Свобода оживающей природы, несвобода людского потока, втекающего в охранные берега Ярзоны, входили в явное противоречие жития земли. Совсем не державную власть Горелов в узком кругу единомышленников называл подлой, трусливой. Она не верила в созидательные силы нации. Вести провальную войну с подданными, ослаблять мощь государства могли случайные людишки, в загрёбистые руки которых нечаянно перепала брошенная на перепутье русской истории власть.

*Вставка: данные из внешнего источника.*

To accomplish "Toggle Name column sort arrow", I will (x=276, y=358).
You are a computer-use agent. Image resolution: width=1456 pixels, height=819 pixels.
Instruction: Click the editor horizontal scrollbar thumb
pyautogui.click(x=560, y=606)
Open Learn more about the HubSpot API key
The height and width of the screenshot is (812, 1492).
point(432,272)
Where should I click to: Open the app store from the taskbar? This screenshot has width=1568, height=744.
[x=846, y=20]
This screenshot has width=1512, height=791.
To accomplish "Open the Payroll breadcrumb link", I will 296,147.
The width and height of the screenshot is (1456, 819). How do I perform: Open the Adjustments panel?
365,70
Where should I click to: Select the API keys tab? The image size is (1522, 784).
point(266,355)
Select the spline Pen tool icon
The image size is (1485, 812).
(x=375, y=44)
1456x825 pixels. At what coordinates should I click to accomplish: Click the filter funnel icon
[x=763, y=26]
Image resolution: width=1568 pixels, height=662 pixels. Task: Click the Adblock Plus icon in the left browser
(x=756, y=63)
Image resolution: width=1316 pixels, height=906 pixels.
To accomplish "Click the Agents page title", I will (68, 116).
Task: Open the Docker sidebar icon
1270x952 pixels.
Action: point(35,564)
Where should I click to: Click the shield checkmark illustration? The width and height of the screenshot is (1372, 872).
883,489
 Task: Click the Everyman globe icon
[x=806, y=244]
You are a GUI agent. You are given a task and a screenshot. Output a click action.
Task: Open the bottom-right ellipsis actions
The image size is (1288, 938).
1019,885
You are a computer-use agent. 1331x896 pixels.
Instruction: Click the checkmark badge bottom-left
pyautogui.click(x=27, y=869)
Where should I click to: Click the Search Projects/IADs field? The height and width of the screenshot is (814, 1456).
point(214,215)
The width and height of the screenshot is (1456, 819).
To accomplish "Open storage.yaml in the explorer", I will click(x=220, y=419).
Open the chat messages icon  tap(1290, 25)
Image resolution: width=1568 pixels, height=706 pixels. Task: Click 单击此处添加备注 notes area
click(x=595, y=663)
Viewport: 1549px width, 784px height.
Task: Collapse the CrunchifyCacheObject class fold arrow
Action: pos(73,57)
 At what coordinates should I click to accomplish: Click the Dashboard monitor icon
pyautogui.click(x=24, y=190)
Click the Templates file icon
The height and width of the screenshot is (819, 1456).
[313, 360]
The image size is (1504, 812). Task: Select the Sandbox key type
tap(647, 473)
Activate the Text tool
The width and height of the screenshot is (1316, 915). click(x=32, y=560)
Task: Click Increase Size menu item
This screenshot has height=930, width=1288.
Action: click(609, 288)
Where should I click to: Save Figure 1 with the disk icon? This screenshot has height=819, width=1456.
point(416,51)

Прочтение веков давалось историку легко, словно кто-то подносил на блюдце эпохи войн, мятежей, тихие годы мира. Не с высоты университетских лет — с нулевой отметки Колпашинской следственной тюрьмы — чётко виделась горемычная Русь, её народ-страстотерпец. Вся мученическая судьба кормильцев, поильцев поднималась до высот героизма и самопожертвования.
История государства Российского текла не спокойной рекой — её несло и разбивало об острые камни. Порожистое русло — кровавая артерия веков. Берега произвола, насилия вздыбились вот такими ярами.
Сын раскулаченного трудливого алтайца успел прочувствовать, узреть всю пагубу, наносимую залетной красной ордой. Ряженные под освободителей большевики вдолбили несведущему народу удобные идейки о мировом благоденствии. Расколов нацию по оси времени на красных — белых, провокаторы хладнокровно наблюдали за резней родственного народа, околпаченного посулами зарничной жизни.
Трактат пополнится новейшей историей Ярзоны, комендатуры, котлована в песке. Сергей пока не решил — отошлёт ли сочинение Сталину. Испытывал недоверие к усатому дяде с трубкой, к его нерусскому происхождению, к его путаной подозрительной биографии. Не нашенские вожди наследили по истории, ископытив поля и долы плохо защищенной Родины.